Wikidata SPARQL returns too many results


This is the query that can be executed in https://query.wikidata.org, I am supposed to get only 17 values, but it returns 289 results (17 * 17 = 289). I want to get property value with its unit.

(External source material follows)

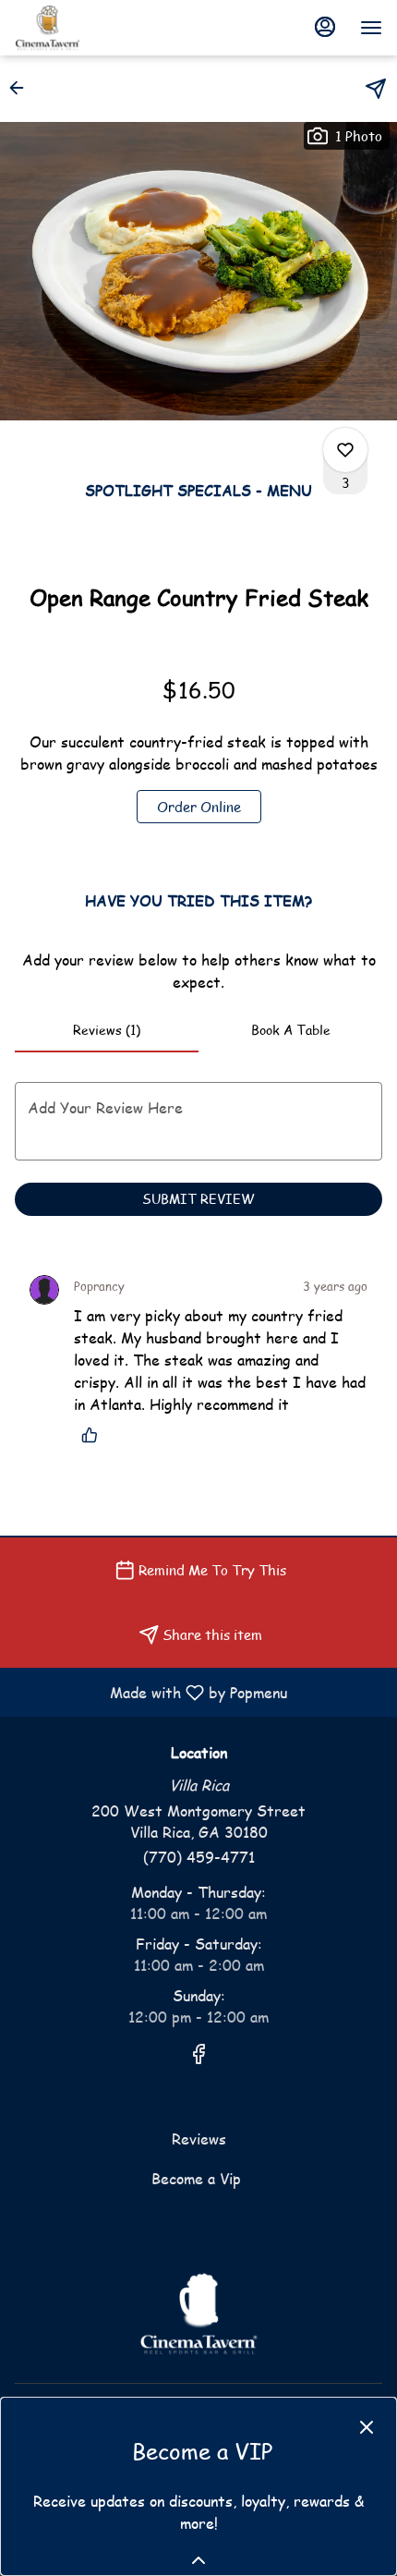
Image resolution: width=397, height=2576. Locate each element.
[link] (199, 806)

I am specifying wdt:P2573 just to demonstrate the issue, in real application that property is a variable ?p.

PREFIX xsd: <http://www.w3.org/2001/XMLSchema#>

SELECT * WHERE {
  wd:Q2 wdt:P2573 ?o.
  wd:Q2 rdfs:label ?entName.
  ?realAtt wikibase:directClaim wdt:P2573.
  ?realAtt rdfs:label ?attName.
  ?realAtt wikibase:propertyType ?wdDataType.

  OPTIONAL {
    ?realAtt wikibase:statementValue ?psv.
    ?realAtt wikibase:claim ?pp.
    wd:Q2 ?pp ?quantityNode.
    ?quantityNode ?psv ?wdv.
    ?wdv wikibase:quantityUnit ?unit.
    ?wdv wikibase:quantityAmount ?qAmount.
    BIND(?qAmount AS ?val)
  }
  BIND(COALESCE(?val, ?o) AS ?val)


  BIND(COALESCE(?unit, "") AS ?unit)
  FILTER(((LANG(?o)) = "en") || ((LANG(?o)) = "") || (!ISLITERAL(?o)))
  FILTER(((LANG(?attName)) = "en") || ((LANG(?attName)) = ""))
  FILTER(((LANG(?entName)) = "en") || ((LANG(?entName)) = ""))
}

Solution

  • Simple values of truthy statements are not automagically connected with value nodes (class diagram).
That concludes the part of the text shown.